12 giurati hanno il compito di decidere la sorte di un giovane ceceno accusato di parricidio. Inizialmente sembra tutto deciso, facendo intendere che hanno assistito ad un processo le cui prove inchiodavano il ragazzo alle sue responsibilità: tuttavia, alla prima votazione, uno dei giurati si mostra titubante, vota per l'assoluzione con l'intento di prendere tempo e portare gli altri giurati a giudicare con i tempi giusti, a riflettere senza fretta, visto che la loro decisione avrebbe cambiato la vita di un ragazzo che non avrebbe più assaporato la libertà.
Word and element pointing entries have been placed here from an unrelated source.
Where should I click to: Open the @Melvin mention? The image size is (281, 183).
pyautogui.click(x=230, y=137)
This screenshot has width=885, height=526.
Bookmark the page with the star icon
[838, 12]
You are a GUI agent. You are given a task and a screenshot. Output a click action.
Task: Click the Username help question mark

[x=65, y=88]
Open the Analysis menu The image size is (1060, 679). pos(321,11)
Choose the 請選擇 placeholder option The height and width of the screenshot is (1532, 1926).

Man mano, una votazione dopo l'altra, sorgono nuove ipotesi, nuove riflessioni sul concetto di giustizia (di cui personalmente i giurati hanno fatto conoscenza), nuove rivelazioni scaturite dalle prove troppo frettolosamente analizzate dalla difesa.
Alla fine, quando il verdetto sembra deciso e chiaro, si trovano ad affrontare un tema ben più impegnativo: dove finisce la giustizia, dove inizia la compassione; dove finisce la legge e inizia la morale; qual'è il limite che definisce la nostra responsibilità verso la società, verso un bene più grande.
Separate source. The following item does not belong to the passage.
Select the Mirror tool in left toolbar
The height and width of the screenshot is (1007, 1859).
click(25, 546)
E' un film di una complessità che difficilmente si può trascrivere in poche righe: anche perché tutta la pellicola (quasi tre ore) si sviluppa al chiuso di una palestra scolastica che fa da sfondò alle grande abilità interpretative dei 12 attori; la loro maestria nel recitare la parte, rendendo al meglio il loro personaggio mai troppo schematico, permette di cogliere un senso che va oltre la sceneggiatura; di conseguenza, c'è bisogno di un contatto empatico che una recensione non può offrire, soprattutto quando il livello è così alto: bisognerebbe essere un Nikita Mikhalkov della scrittura per trasmettere il senso del film senza rivelare troppo della storia. Alcuni dei monologhi rendono così partecipi, come se ascoltassimo delle confessioni mai fatte ad alta voce, da tramutarsi meccanicamente in emozioni/riflessioni, pensieri e parole che parlano all'uomo, non all'individuo: da sottolineare l'esperienza riportata dall'ultimo giurato (Sergei Garmash) e dal presidente della giuria (Mikhalkov).
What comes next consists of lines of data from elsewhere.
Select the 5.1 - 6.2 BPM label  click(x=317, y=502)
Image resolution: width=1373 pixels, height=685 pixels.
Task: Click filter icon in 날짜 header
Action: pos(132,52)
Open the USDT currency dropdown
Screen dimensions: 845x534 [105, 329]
Oltre ciò Mikhalkov ci propone anche delle scene tragiche degli scontri in Cecenia, delle perdite e delle sofferenze che il nostro “imputato” ha dovuto subire: ironicamente, tutto quello che lui ha subito non è stato sottoposto al giudizio di una giuria!
Per quanto riguarda la regia si può solo dire che si raggiungono delle vette che in pochi altri film ritroviamo: quasi tre ore di film che ti coinvolgono, mai banali, mai sopra le righe, equilibrate, nonostante gran parte del film sia quasi una trasposizione teatrale a scena unica. I piani di lettura e le riflessioni veicolate dalla pellicola non si contano: basta pensare al finale, a sorpresa, in cui lo stesso Mikhalkov (nella parte del presidente della giuria) ci porta a interrogarci su cosa significa “giusto”, su quali siano le nostre responsabilità nei confronti del prossimo: anche quando “abbiamo fatto un ottimo lavoro, scrupoloso, difficile, siamo riusciti a stabilire la verità” siamo assolti dalle nostre responsabilità? delegare alla collettività, alle istituzioni umane significa lavarsi la coscienza se sappiamo che tali istituzioni non funzionano?
Da regista e presidente della giuria interroga i solerti giurati ma anche quelli più volenterosi e di animo buono si defilano perché occupati dalle loro vite: interroga noi e la nostra coscienza collettiva, perché anche i più buoni e volenterosi di noi, dalla coscienza legalmente pulita, spesso voltano le spalle a quello che non funziona: "è finita, riuniuni inutili, parole inutili, valutazioni imprudenti...vanno così le cose".